Was mich jetzt noch wundert, warum der Fehler mit dem im vorigen Post gezeigten Mediatrackeransatz scheiterte?
However....

Chris


----------



## L-ectron-X (17. Jan 2007)

Eine mögliche Lösung für das ganze Problem könnte sein, alle Klassen und Bilder in eine Jar-Datei zu legen, dann wird dem Start des Applets schon alles auf das Zielsystem geladen.


----------



## Chris_76 (17. Jan 2007)

Vielleicht nur interessant :
Das habe ich ausgeschlossen, weil mein Webserver leider nur 5x64k zur Verfügung hat.  
Und eine Datei maximal 64k haben darf, leider komme ich mit meinem Applet und den
2 Bildern in ein JAR-File gepackt über 64k.
Deshalb bleibt mir nur die Lösung die einzelnen class-Dateien über die 5 Speicherbereiche zu verteilen.

Aber da ich neugierig bin und erst seit 3Monaten mich mit Java beschäftigt habe,
hab ich mal ein JAR-File gebaut das nur ein Bild enthielt und angezeigt hat, es funktionierte wunderbar.

Trotzdem danke für Deine Hilfe und Tips

Chris


----------



## L-ectron-X (18. Jan 2007)

Das Einzige, was mir da jetzt noch einfällt, wäre, irgendwo auf einem Webserver die Webseite mit dem Applet bereitzustellen und auf dem begrenzten Speicher eine einzige Webseite mit einer automatischen Weiterleitung zum Webserver abzulegen.
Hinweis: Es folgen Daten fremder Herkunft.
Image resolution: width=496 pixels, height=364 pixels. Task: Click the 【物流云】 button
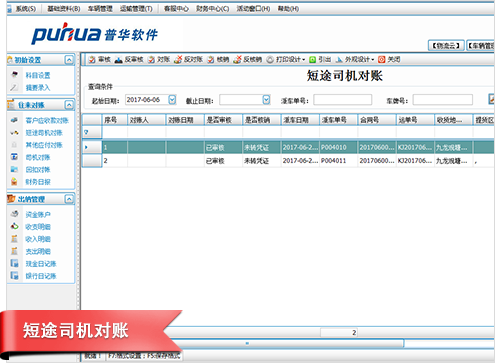(x=446, y=46)
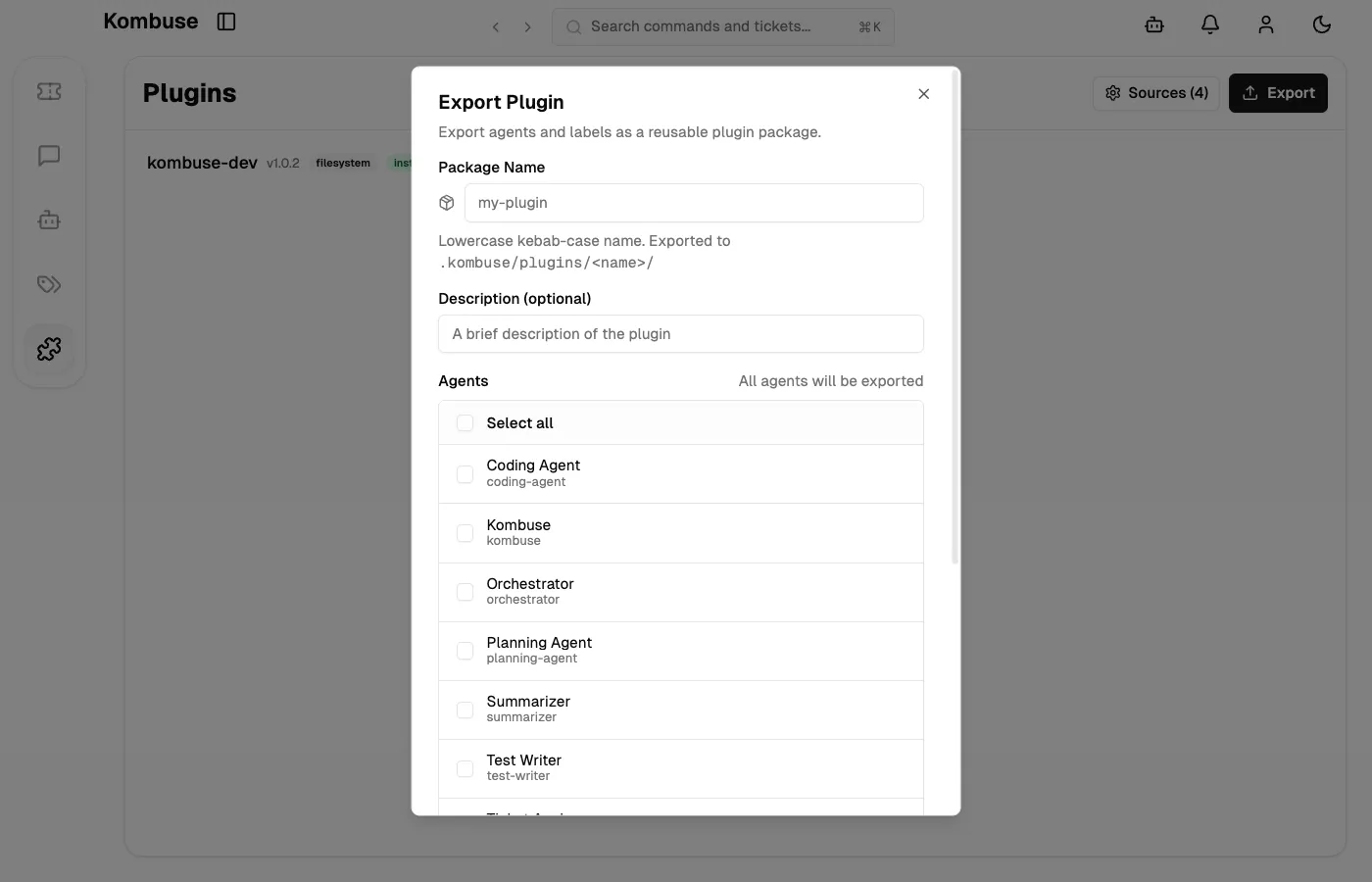Collapse the sidebar with the panel toggle
The height and width of the screenshot is (882, 1372).
pyautogui.click(x=226, y=21)
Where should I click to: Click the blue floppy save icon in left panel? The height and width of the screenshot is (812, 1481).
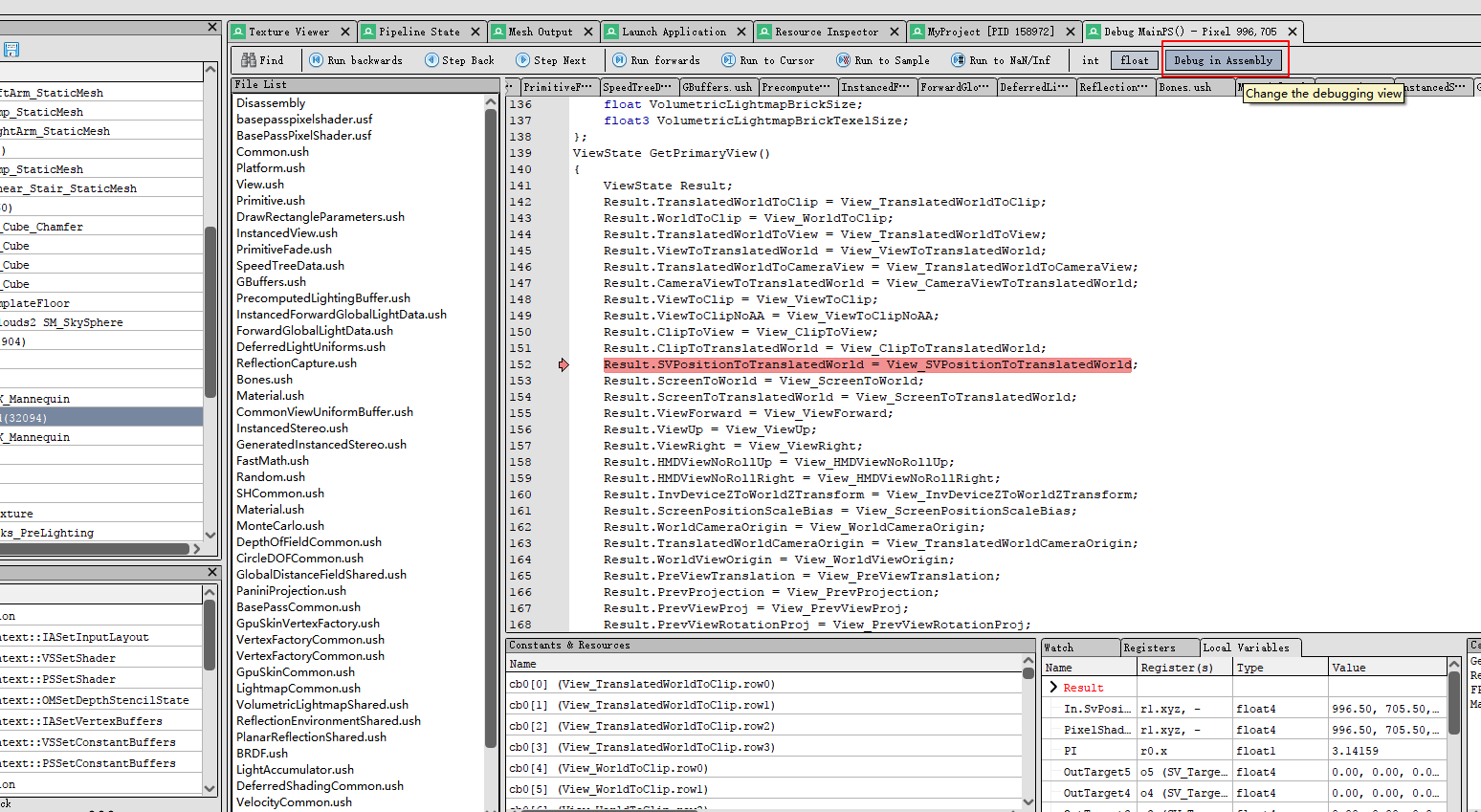coord(10,48)
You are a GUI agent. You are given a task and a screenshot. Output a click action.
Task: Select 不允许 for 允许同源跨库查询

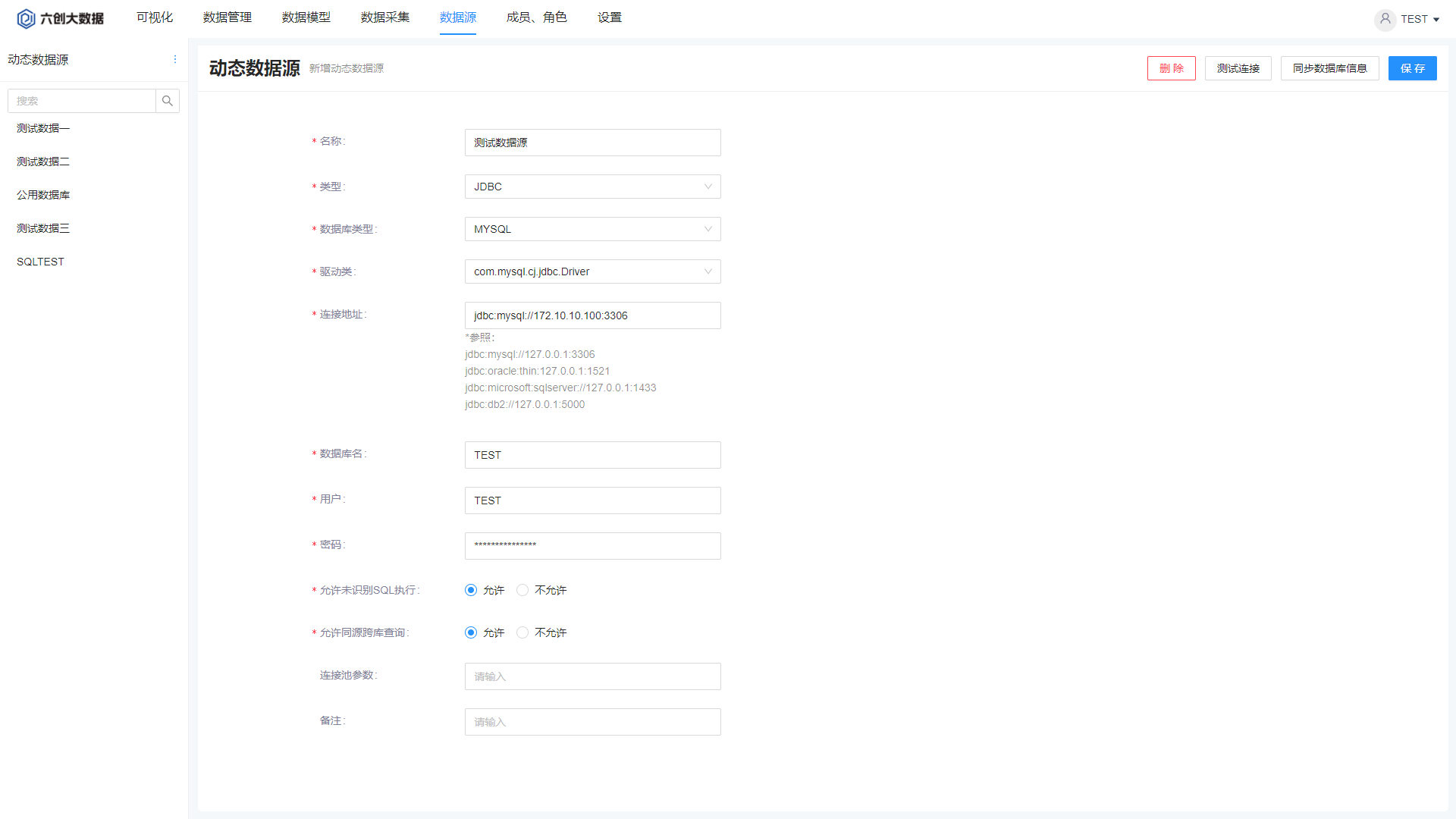pyautogui.click(x=522, y=632)
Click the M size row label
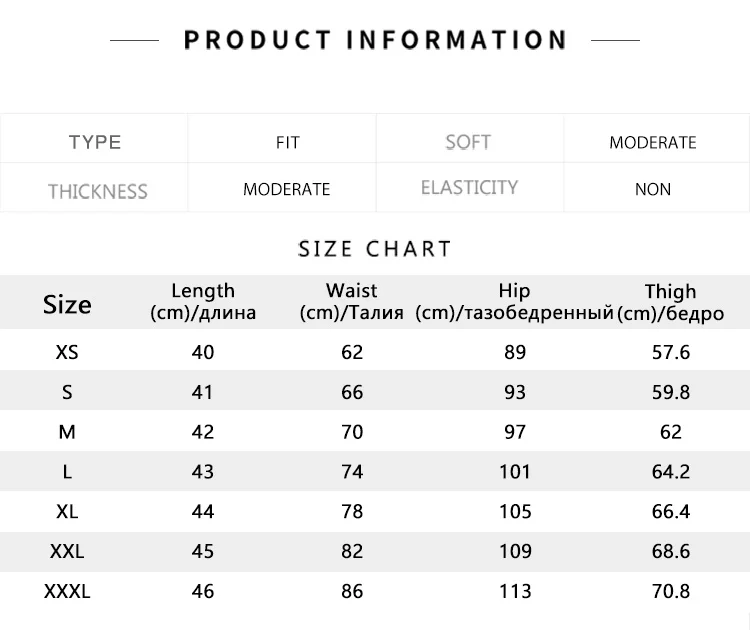Screen dimensions: 750x630 tap(67, 432)
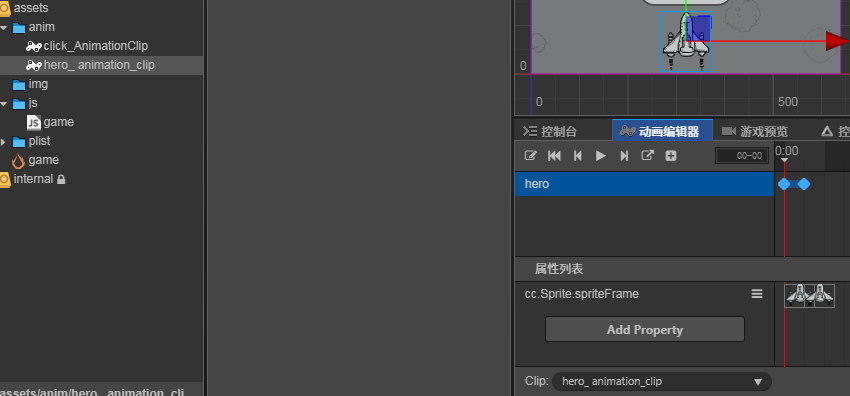Step to next frame in animation
Viewport: 850px width, 396px height.
[624, 155]
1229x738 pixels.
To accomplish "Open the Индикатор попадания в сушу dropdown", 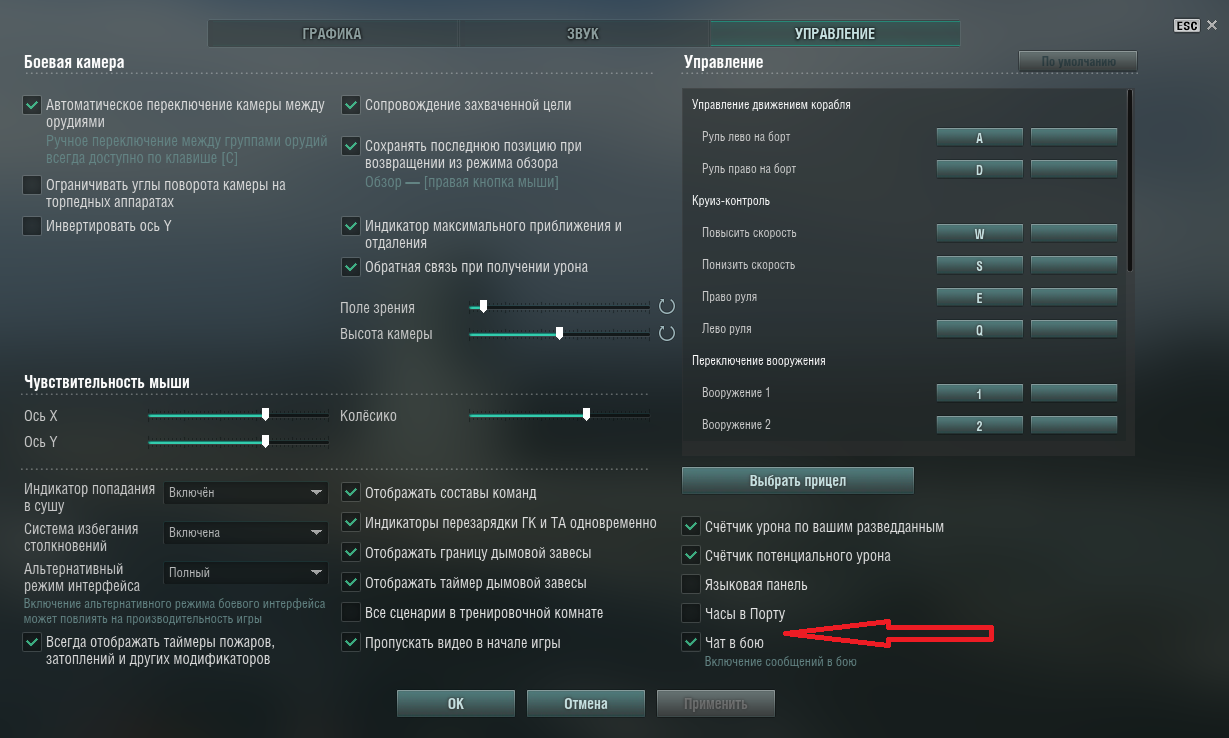I will [x=246, y=493].
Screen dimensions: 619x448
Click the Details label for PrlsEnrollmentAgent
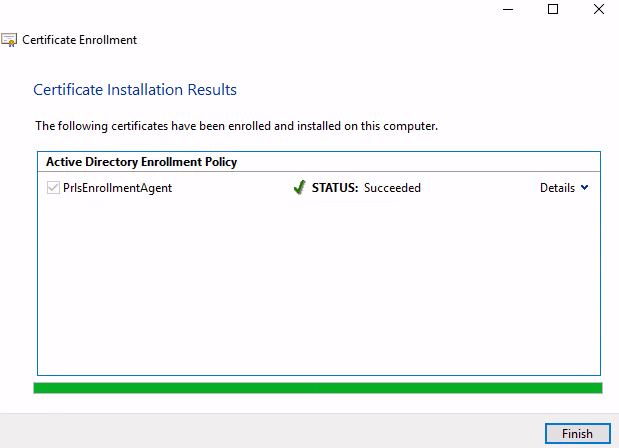(x=557, y=188)
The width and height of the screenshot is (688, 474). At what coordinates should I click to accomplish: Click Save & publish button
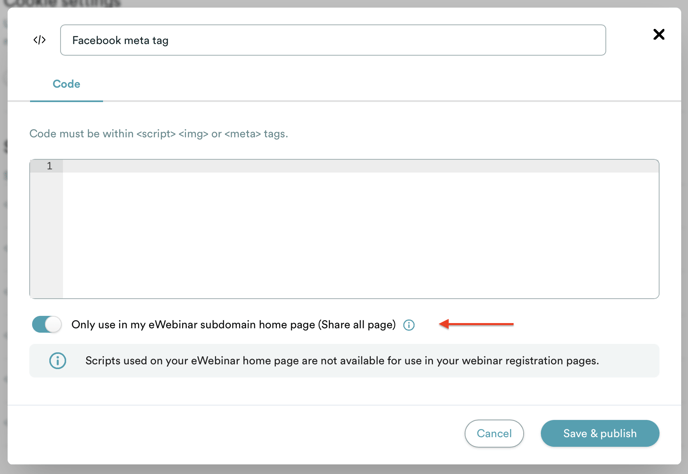coord(600,434)

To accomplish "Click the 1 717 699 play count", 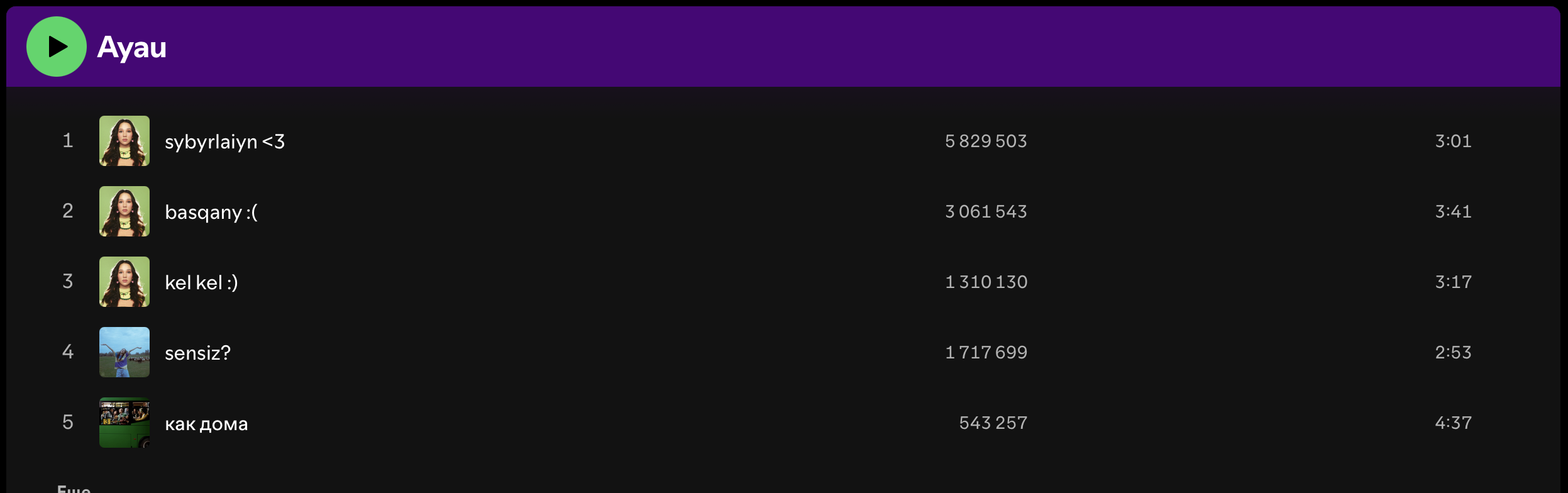I will (x=986, y=352).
Oder auch möglich: Die Bilder auf einen anderen Rechner auszulagern.
Das bringt aber den Nachteil mit sich, dass das Applet signiert werden muss und der Benutzer das Zertifikat akzeptieren muss, bevor er es benutzen kann.


----------



## Chris_76 (20. Jan 2007)

Heyho,

leider beides aus organisatorischen Gründen nicht machbar  :cry: .
Aber bis jetzt funktioniert meine Bilderladroutine von oben ohne Fehler   ich hoffe das
dies auch so bleibt, weil sonst hab ich auch keine Ideen mehr und das Internet und die Java-Seiten
schreiben zu dem Thema immerwieder dasselbe.

Chris


----------